Be particularly mindful of U.S. Bankruptcy code, Fair Credit Reporting Act, Unfair and Deceptive Trade Practices Act, and Fair Debt Collection Practices Act requirements in your collection and reporting procedures.
Consult with an attorney to ensure processes, procedures, and other member-facing documents (such as “notice of intent to sell”) are in compliance with these acts as well as other applicable statutory laws that may apply to your credit union.
Damages resulting from violations of these laws can be significant.
Take these steps to guard against fraud and other risks:
- Be proactive when addressing emerging loss trends such as employee dishonesty, wire transfer scams, and lender liability claims. Complacency can be costly;
- Conduct a thorough risk-benefit analysis before launching new products or services. While potential profits and losses are important considerations, don’t overlook compliance best practices;
- Conduct comprehensive internal audits to guard against employee dishonesty.
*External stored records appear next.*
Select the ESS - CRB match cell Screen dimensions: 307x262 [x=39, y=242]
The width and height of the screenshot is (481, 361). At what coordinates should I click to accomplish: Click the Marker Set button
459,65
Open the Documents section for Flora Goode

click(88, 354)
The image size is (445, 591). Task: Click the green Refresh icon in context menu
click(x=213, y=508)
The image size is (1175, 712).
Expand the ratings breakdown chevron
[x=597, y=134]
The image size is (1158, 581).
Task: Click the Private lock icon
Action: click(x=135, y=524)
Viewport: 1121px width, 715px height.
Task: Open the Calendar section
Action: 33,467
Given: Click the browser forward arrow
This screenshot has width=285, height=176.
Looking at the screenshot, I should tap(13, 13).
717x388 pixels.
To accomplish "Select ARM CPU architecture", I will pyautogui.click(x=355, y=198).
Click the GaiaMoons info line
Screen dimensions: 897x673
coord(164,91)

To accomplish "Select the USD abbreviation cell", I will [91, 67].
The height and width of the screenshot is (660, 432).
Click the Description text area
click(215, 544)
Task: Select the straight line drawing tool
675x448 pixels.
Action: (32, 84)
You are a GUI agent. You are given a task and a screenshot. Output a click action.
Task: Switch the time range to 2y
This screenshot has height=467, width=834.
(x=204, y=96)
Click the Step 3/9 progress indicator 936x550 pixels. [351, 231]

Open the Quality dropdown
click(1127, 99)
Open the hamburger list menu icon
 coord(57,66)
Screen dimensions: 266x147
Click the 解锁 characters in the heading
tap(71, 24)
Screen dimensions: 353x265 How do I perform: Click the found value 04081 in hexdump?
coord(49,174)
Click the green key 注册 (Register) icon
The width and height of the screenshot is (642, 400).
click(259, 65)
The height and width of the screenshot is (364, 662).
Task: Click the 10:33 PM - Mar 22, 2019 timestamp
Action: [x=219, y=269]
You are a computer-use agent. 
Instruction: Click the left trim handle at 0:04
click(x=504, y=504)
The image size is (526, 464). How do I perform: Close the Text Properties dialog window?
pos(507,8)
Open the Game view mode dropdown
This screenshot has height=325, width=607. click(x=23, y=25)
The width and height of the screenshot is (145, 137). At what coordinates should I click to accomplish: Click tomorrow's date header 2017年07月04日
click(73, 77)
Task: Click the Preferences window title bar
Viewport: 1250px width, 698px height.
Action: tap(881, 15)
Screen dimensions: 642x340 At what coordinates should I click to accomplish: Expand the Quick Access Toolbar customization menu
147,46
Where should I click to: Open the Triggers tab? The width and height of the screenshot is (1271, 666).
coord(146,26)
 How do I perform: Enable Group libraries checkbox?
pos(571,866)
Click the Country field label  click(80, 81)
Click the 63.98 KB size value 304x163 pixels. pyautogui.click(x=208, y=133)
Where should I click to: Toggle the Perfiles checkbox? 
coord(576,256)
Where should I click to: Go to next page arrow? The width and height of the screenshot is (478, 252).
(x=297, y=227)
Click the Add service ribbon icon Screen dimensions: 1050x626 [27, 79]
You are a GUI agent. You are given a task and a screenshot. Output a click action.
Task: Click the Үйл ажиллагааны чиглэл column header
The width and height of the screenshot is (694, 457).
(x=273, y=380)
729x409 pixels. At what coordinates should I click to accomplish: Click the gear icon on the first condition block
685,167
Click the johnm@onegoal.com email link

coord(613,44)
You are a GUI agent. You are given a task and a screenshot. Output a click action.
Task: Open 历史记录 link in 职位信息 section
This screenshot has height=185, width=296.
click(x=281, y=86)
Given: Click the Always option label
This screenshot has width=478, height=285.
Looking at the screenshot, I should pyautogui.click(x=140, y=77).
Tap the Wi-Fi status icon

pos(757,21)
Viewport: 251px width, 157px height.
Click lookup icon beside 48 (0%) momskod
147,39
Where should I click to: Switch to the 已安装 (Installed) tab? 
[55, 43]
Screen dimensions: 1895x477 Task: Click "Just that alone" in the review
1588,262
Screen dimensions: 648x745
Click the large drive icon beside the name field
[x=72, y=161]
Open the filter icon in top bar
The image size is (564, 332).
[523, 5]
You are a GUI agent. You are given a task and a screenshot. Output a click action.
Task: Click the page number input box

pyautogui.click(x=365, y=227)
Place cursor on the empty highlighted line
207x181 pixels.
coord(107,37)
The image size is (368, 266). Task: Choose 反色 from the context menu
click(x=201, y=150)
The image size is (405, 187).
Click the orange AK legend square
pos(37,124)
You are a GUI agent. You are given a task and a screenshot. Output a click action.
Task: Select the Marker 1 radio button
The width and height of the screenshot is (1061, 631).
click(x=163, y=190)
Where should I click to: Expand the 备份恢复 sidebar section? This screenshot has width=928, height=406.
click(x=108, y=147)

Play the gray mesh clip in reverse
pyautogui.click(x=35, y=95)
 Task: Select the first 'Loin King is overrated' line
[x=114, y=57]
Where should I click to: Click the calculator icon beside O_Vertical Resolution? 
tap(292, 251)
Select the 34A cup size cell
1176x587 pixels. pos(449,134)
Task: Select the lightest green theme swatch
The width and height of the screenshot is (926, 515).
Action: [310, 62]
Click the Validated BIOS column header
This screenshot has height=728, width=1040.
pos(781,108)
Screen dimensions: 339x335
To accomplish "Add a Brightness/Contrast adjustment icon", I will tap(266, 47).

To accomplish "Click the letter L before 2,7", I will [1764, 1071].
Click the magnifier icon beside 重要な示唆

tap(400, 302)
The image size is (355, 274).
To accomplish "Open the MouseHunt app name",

Include a full scope of all credit union operations and report the results to the supervisory committee and board of directors regularly;
- Establish reasonable monetary limits for all member-not-present wire transfer requests. This will protect the credit union and members;
- Be particularly mindful of U.S. Bankruptcy code, Fair Credit Reporting Act, Unfair and Deceptive Trade Practices Act, and the Fair Debt Collection Practices Act requirements in your collection and reporting procedures. This will limit lender liability;
- Examine your credit union’s insurance policies to understand what’s insurable and what isn’t. Policy language varies by insurance carrier, so include your insurance representative in these discussions;
- Address risk assessment and planning, contracts, and monitoring when conducting due-diligence reviews of third-party vendors; and
- Integrate governance and risk oversight into your strategic planning sessions.